For over a decade, I have been faced with rebuttals and arguments that challenge my work’s legitimacy. Therapists in my field have been called “sex-negative” and “puritanical.” People tell us that we have a human right to express our sexuality.

These arguments have only reminded me of the excuses and lies I told myself while still active in my sex addiction and alcoholism. Often, these same arguments were how I defended my behavior.

Others claim that sex addiction is a scam and that no science confirms that sex addiction exists. These people would have you believe that therapists have created a fictitious disease to profit off of people. 

Despite their claims, a large body of empirical evidence does exist in the area of sex addiction. I hope that one day, the science of sex addiction silences these people. Until then, their disbelief will continue to be a barrier for anyone who seeks recovery from sex or porn addiction. 

Dopamine and Chemical Dependence: The Reward Center

To fully understand how chemical dependence influences sex addiction, you must also understand how addiction can hijack the brain. Specifically, you must understand the reward system of the brain. 

The reward system is what processes dopamine. Dopamine is one of our body’s neurotransmitters. This neurotransmitter is responsible for, among other things, producing feelings of pleasure. 

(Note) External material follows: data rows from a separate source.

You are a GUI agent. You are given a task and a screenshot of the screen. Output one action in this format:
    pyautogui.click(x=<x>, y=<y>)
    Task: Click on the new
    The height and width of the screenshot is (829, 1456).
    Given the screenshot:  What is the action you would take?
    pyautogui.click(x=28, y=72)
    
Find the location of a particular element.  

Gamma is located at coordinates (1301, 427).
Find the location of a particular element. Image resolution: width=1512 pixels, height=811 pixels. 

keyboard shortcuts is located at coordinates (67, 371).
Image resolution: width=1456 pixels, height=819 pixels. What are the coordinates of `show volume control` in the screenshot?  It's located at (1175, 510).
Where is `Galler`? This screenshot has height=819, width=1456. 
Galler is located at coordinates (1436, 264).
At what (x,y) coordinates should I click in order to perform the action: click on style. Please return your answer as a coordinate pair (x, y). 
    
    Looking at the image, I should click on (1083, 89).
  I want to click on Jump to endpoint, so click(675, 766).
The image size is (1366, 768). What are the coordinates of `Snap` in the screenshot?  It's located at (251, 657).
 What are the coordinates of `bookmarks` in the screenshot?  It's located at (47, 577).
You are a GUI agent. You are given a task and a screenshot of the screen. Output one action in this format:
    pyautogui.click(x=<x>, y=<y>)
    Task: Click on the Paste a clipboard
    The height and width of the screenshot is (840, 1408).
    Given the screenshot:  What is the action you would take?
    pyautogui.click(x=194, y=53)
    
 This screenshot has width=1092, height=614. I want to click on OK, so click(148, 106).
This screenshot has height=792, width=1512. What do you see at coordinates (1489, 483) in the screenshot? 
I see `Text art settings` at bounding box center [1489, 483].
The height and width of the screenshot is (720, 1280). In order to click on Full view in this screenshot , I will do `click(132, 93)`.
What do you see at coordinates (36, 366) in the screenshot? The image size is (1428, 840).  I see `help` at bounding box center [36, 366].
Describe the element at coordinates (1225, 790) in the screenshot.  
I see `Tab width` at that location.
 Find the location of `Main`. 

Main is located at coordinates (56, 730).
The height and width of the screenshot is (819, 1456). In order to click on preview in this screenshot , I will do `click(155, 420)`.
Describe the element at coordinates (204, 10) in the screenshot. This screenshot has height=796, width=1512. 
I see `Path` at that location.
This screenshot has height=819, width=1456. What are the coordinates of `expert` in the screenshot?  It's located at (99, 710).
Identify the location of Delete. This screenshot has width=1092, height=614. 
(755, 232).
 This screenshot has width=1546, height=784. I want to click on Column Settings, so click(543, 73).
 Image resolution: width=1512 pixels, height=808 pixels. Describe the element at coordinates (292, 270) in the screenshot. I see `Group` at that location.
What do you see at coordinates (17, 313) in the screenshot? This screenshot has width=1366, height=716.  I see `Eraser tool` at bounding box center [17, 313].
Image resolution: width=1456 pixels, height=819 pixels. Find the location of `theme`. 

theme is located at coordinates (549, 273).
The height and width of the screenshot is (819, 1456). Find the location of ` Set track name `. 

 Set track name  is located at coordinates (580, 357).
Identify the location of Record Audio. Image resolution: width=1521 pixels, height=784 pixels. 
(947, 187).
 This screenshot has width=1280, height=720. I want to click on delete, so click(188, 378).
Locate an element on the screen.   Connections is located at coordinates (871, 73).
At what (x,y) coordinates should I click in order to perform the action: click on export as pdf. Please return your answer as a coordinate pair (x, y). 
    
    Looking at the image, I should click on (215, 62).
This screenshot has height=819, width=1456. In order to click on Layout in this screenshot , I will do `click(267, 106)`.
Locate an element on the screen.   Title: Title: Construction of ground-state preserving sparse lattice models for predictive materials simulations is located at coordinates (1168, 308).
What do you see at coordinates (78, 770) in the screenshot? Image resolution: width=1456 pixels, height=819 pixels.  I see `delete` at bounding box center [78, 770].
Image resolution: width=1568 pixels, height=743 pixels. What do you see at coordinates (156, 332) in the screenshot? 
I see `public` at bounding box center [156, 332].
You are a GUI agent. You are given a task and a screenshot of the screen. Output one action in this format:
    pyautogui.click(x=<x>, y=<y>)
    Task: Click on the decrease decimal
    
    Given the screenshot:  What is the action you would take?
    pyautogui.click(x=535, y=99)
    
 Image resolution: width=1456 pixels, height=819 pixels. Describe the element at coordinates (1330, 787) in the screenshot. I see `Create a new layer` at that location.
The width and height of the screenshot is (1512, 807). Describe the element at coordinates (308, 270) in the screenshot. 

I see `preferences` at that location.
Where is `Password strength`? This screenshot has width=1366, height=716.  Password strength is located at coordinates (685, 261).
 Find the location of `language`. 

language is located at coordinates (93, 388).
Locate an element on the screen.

The reward system is made up of dopamine receptors. In a healthy and functioning brain, these receptors can receive and process dopamine at a standard rate. However, if the amount of dopamine receptors is limited, then the speed at which the brain processes dopamine will also be limited. 

When that happens, typical feel-good activities don’t feel as good as they should. 

When dopamine receptors are limited, you must seek opportunities to produce additional dopamine to feel normal. This begins to create a dependence on dopamine, otherwise known as chemical dependence. There are countless ways to encourage additional dopamine production – substance use, sexual behavior, gambling, etc. 

These activities are addictive for some because they flood the brain with dopamine. An increase in dopamine creates a cycle that eventually becomes an addiction. 

  1. You’re low on dopamine
  2. So you seek out a dopamine-producing activity
  3. Then, you feel happy
  4. But you eventually crash as dopamine production wanes

Rinse, wash, repeat. You are now dealing with full-on chemical dependence.

This is the very definition of addiction.

The cycle created by dopamine deficiency can be applied across almost any addiction – sex addiction included. 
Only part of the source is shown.